Antsy Does time
by Neal Shüsterman
In this sequel to The Schwa Was Here, Anthony "Antsy" Bonano—a ninth-grade trouble magnet from Brooklyn, New York—decides to do something special for a terminally ill classmate. Typing it up to look official and legal, Antsy hands Gunnar Ümlaut a month of his life, signed and witnessed. This idea comes to our impulsive narrator after a tragicomic incident at a Thanksgiving Parade leads Gunnar to confide that he has six months to live. What started as a symbolic gesture of friendship, however, soon turns into a schoolwide craze as weeks, months, and even years off the end of people's lives are traded like stocks, used as hard currency, and exchanged as gifts between sweethearts.
Meanwhile, as Ansty grows closer to both Gunnar and his beautiful, eleventh-grade sister Kjersten, things start to unravel around the edges of his plan. Something is just a little off about Kjersten's romantic interest in Antsy. Something is more than a little off about Gunnar's parents, who seem to have problems bigger than their son's fatal disease. Meanwhile, Antsy's blind friend (and ex-girlfriend) Lexie is acting jealous, and the feeling is mutual. After a disastrous double-date, a regularly scheduled kidnapping of Lexie's curmudgeonly grandfather, and an incident at his father's restaurant that brings Antsy citywide notoriety, he is no closer to understanding what is going on with the Ümlauts. When it finally comes to him that Gunnar isn't really dying, it's too late: Antsy is already backed into a corner, with notes for his speech at a school rally crumpled in his sweaty fist. And that, naturally, is the moment when something truly awful happens.
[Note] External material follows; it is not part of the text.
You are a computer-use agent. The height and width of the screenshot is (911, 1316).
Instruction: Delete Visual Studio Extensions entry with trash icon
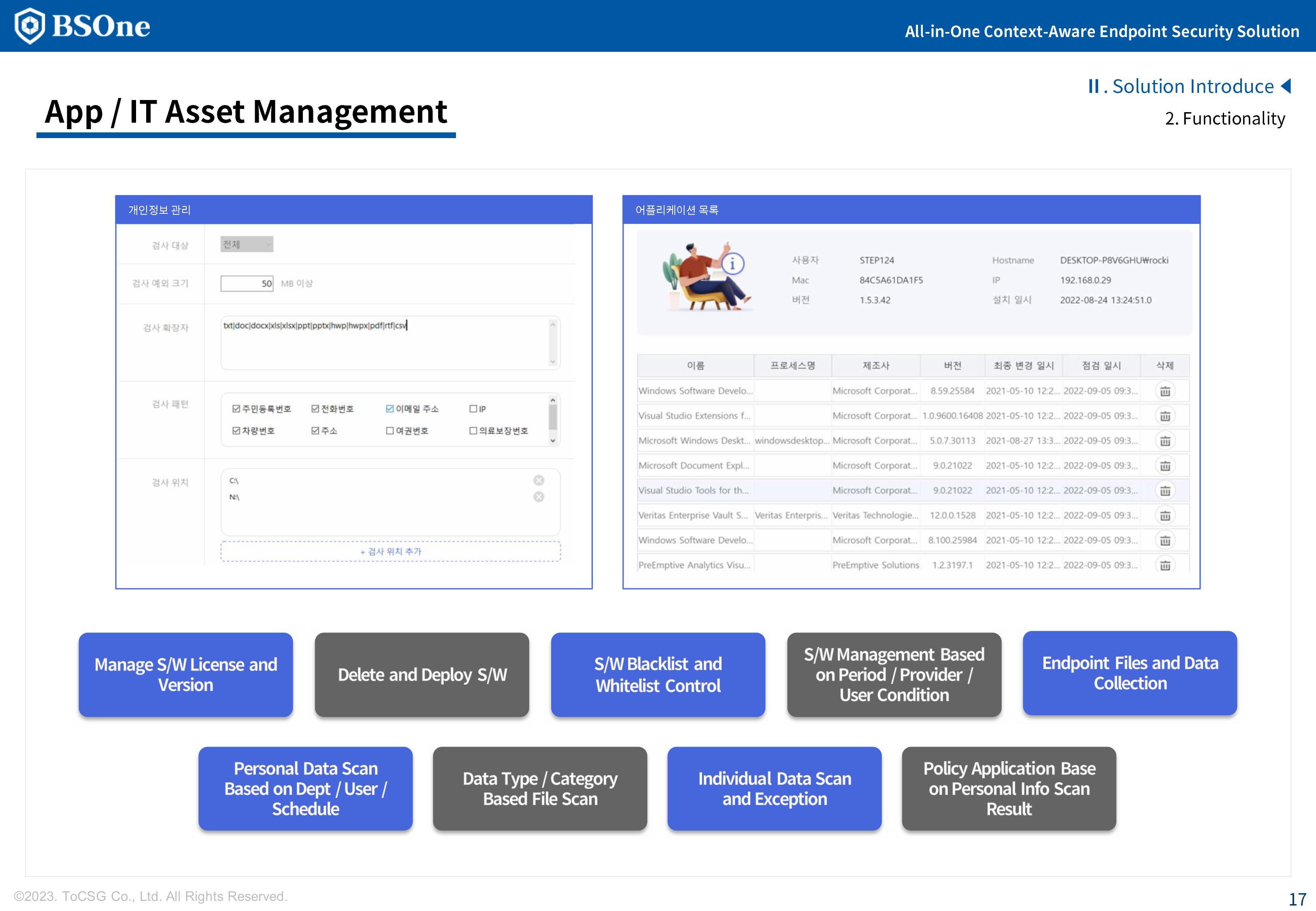pos(1165,416)
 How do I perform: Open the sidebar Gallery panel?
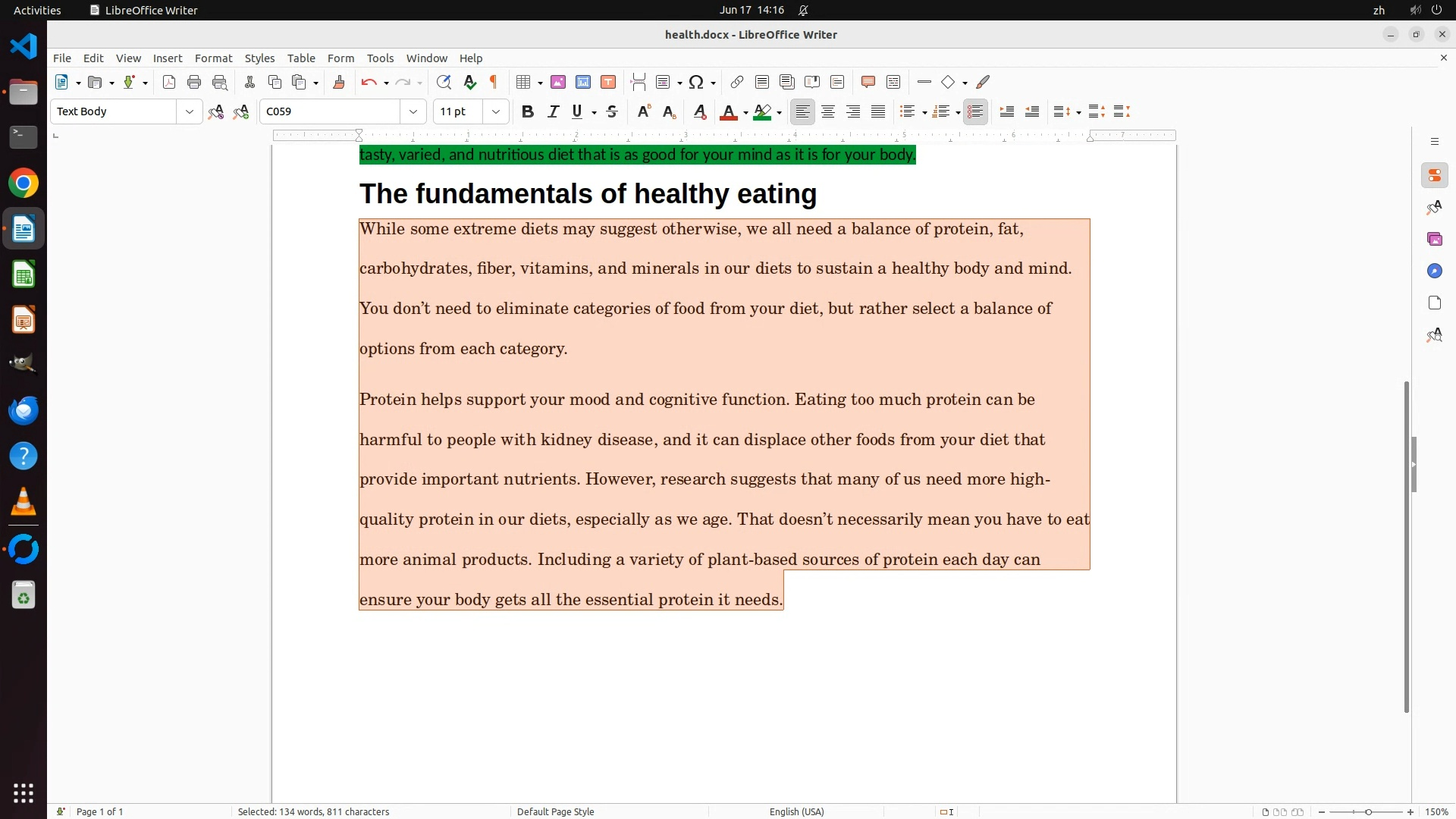tap(1434, 240)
Like his first adventure, Antsy's second captures an elusive blend of laugh-out-loud comedy and heart-moving humanity. The laugh I got out of Antsy's description of his first kiss with Kjersten, early in the book, was so satisfying that I had to call my mother afterward and share it with her. Towards the end, I do not lie, my throat was choked up and my cheeks were moist. You have to respect a storyteller who can lead you through that range of emotions. And you have to love a character like Antsy: a boy both keen-witted and naïve, humble and cocky, honest and kind, whose judgment is frequently off but whose heart is in the right place. I look forward to meeting him again.